Por ejemplo, un estudio realizado en Kigali, Rwanda, en el que 837 hombres casados se sometieron voluntariamente a pruebas de detección del VIH, reveló que los hombres no circuncisos tenían una prevalencia estadísticamente significativa más elevada de infección por el VIH que los hombres circuncisos. Esto se observó a pesar de que tenían características de riesgo relativamente bajo; es decir, notificaron que durante su vida habían tenido menos compañeras sexuales y menos contactos con prostitutas que los hombres circuncisos, tenían más probabilidades de vivir en zonas rurales donde había tasas de prevalencia de VIH menores y tenían menos probabilidades de notificar antecedentes de enfermedades de transmisión sexual.1
Por otra parte, en los Estados Unidos, los datos de la Encuesta Nacional de Salud y Vida Social de 1992, una muestra representativa a nivel nacional de 1.511 hombres y 1.921 mujeres entre 18 y 59 años de edad, indicaron que no había pruebas de que la circuncisión representara un papel profiláctico respecto a las enfermedades de transmisión sexual (ETS).
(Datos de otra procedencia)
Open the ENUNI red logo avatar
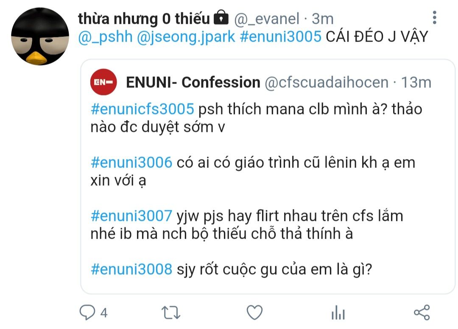 (103, 82)
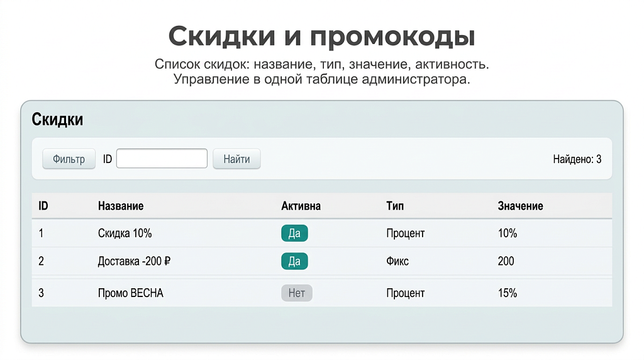Click the "Скидки" panel heading

pyautogui.click(x=57, y=120)
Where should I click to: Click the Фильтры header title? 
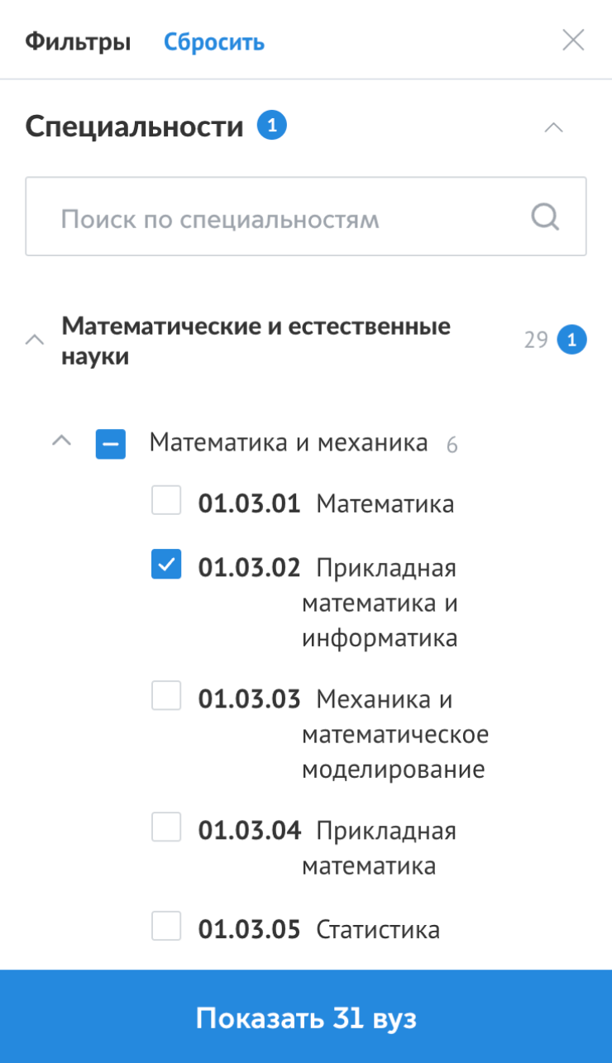[78, 42]
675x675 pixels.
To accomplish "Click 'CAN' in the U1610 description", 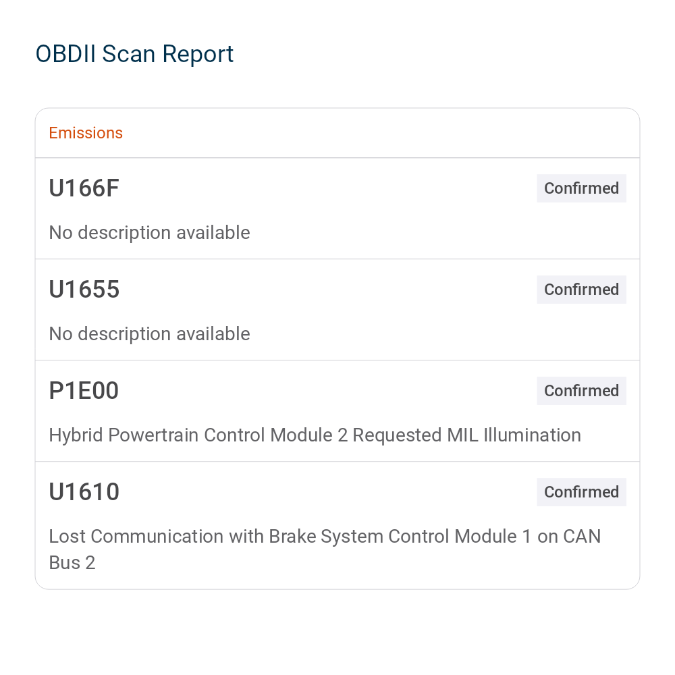I will coord(582,537).
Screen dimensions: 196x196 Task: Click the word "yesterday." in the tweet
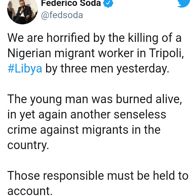point(143,68)
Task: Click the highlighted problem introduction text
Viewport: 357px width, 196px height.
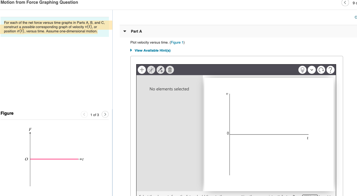Action: tap(54, 27)
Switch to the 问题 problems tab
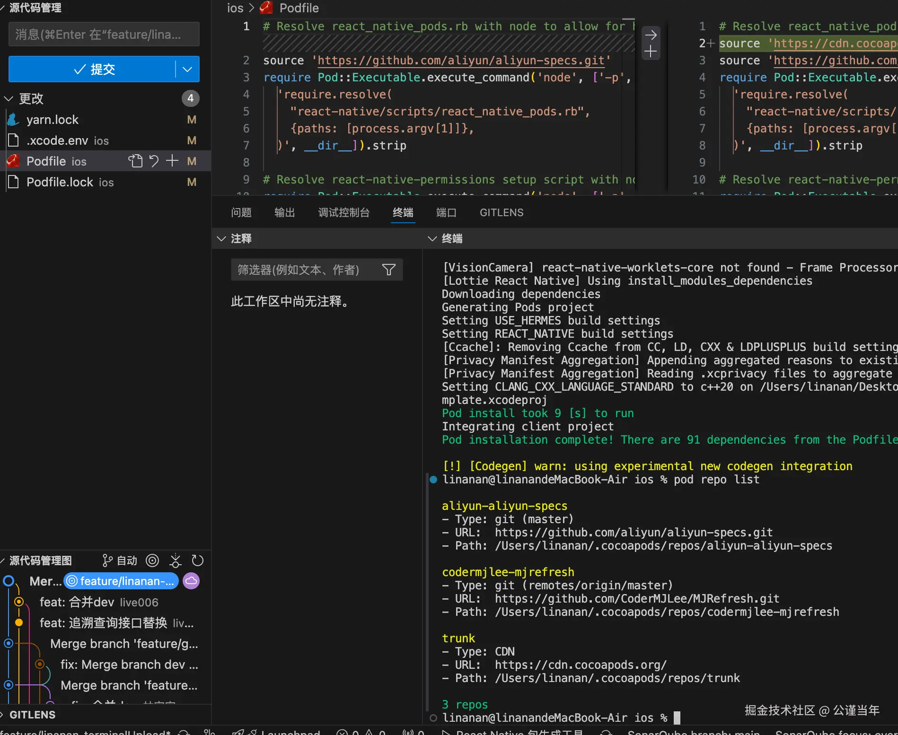 241,213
En realidad, los hombres circuncisos tenían un poco más de probabilidades de haber tenido una ETS bacteriana y una ETS viral en su vida.2
Del mismo modo, en Australia se observó que la circuncisión masculina no tuvo un efecto significativo en la incidencia de ETS comunes (herpes genital, verrugas genitales y uretritis no gonocócica).3 No obstante, los hombres con infección por el VIH se excluyeron del análisis entre 300 sujetos y los resultados del estudio tal vez no se puedan aplicar a otros entornos donde la higiene es menos adecuada.
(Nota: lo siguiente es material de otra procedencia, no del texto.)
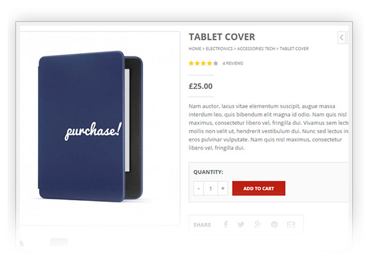Open Accessories Tech breadcrumb link

click(256, 49)
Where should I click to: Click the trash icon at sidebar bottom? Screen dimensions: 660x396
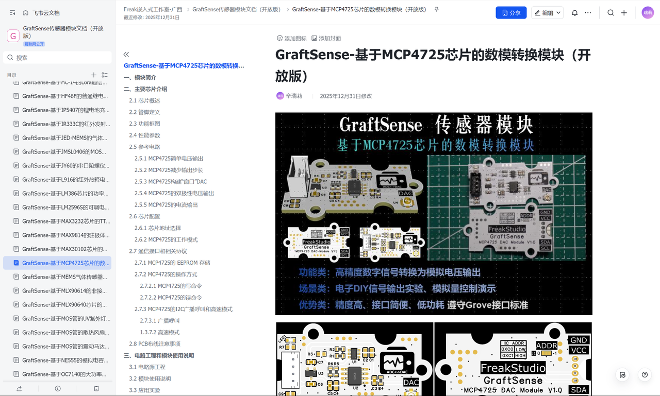(96, 388)
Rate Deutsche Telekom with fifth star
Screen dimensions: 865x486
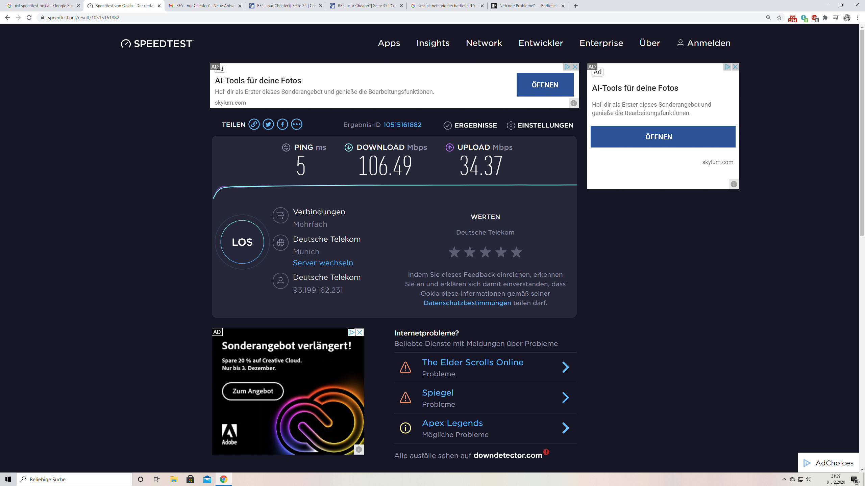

La circuncisión masculina es un procedimiento sencillo que consiste en la escisión del pliegue de la piel que cubre el glande del pene. Se diferencia de la circuncisión femenina, operación en la que se extirpa parte de los genitales femeninos y que a menudo perjudica la salud permanentemente. Este procedimiento también se denomina mutilación sexual femenina. Entre los perjuicios posibles figuran: problemas urinarios y menstruales, trauma psicológico, coito doloroso, obstrucción del parto e infertilidad debida a infecciones.
-- Kim Best
Referencias
- Seed J, Allen S, Mertens T, et al. Male circumcision, sexually transmitted disease, and risk of HIV. J Acquir Immune Defic Syndr Hum Retrovirol 1995;8(1):83-90.
- Laumann EO, Masi CM, Zuckerman EW. Circumcision in the United States. Prevalence, prophylactic effects, and sexual practice. JAMA 1997;277(13):1052-57.
- Donovan B, Bassett I, Bodsworth NJ. Male circumcision and common sexually transmissible diseases in a developed nation setting. Genitourin Med 1994;70(5):317-20.